Signal configuration

You should set your TERM_CHILD environment variable to 1 to get the signal handling that you expect from Heroku. You can do this in your config:

$ heroku config:set TERM_CHILD=1

You can find more information on this setting in the resque-pool readme and in this resque blog post.

Worker configuration

Once you’ve got resque-pool installed in your machine you will need a YAML file that tells resque-pool how many workers you want to run per each queue. This file is located at config/resque-pool.yml. If you have a job called send_welcome_email and wish to run 5 workers on that queue, and another called crunch_data and want 10 workers dedicated to that queue your config/resque-pool.yml would look like this:

---
send_welcome_email: 5
crunch_data: 10

If you want to specify a group of workers to process from all queues you can use an asterisk *.

If you are using resque-pool 0.4.0(beta) or above you may wish to environment variables in your YAML file so you do not have to deploy to change the number of workers resque is using. If you wanted to configure the total number of workers that process all queues you could do it like this:

In initializers/resque-pool.rb add this code:

WORKER_CONCURRENCY = Integer(ENV["WORKER_CONCURRENCY"] || 5)

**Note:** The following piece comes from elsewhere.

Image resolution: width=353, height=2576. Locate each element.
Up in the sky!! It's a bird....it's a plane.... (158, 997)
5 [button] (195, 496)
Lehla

Now in your config/resque-pool.yml add this YAML:

---
'*': <%= WORKER_CONCURRENCY %>

Resque-pool 0.4.0(beta) and above will evaluate the ERB correctly and start your workers as configured in your Heroku config.

If you are using resque-pool 0.3.0 or below, ERB is not supported. To dynamically add environment variables we can programmatically write a config file every time the app boots. In initializers/resque-pool.rb add:

WORKER_CONCURRENCY = Integer(ENV["WORKER_CONCURRENCY"] || 5)
RESQUE_POOL_CONFIG = {"*" => WORKER_CONCURRENCY}

File.open(Rails.root.join('config/resque-pool.yml'), 'w') {|f| f.write RESQUE_POOL_CONFIG.to_yaml }

This will generate a new YAML file every time the Rails app is created. To modify the number of workers per group you can change the RESQUE_POOL_CONFIG hash.

Pool setup

If you are using any connections in your application, such as connections to a database you need sure to disconnect and reconnect after the resque pool worker forks. You can ensure this happens with this code in your Rakefile:

# this task will get called before resque:pool:setup
# and preload the rails environment in the pool manager
task "resque:pool:setup" do
  # close any sockets or files in pool manager
  ActiveRecord::Base.connection.disconnect!
  Resque::Pool.after_prefork do
    ActiveRecord::Base.establish_connection
  end
end

Starting

Now that you have declared the number of Resque workers you wish to run in your initializer you can start them locally by running:

$ bundle exec resque-pool

In production you will need this line in your Procfile:

worker: bundle exec resque-pool

Scaling up workers

How many Resque workers can be run in your resque pool? The number is a function of the size of your app and the size of the dyno you are running on. Each new worker consumes extra memory and adds extra processing power. We recommend using the runtime metrics labs feature to determine the amount of memory an active worker dyno running resque-pool is consuming. If the amount of memory is under the maximum size of the dyno you’re using then increase your WORKER_CONCURRENCY. Keep increasing it, however you want to make sure that your app never goes over the memory limit or it will begin to swap and your worker dyno will become very slow.

Concerns

The primary concern with running multiple processes in a dyno is keeping them alive. Heroku can only monitor the process declared directly in your Procfile. If this process crashes we can detect that and restart it. However if that process spins up a child process and that child process crashes we have no way of knowing that or restarting the child process.

Due to this it is important that any multi process programs properly manage themselves. In this case resque-pool will make sure that any crashed processes are restarted and additional processes are reaped. That being said there are potential edge cases such as zombie processes or processes that thrash (continually crash and restart) that it may not deal with.

When transitioning over to resque-pool it is recommended you do so first locally, and then on a staging server so you can better monitor its behavior with your application before you place it into production.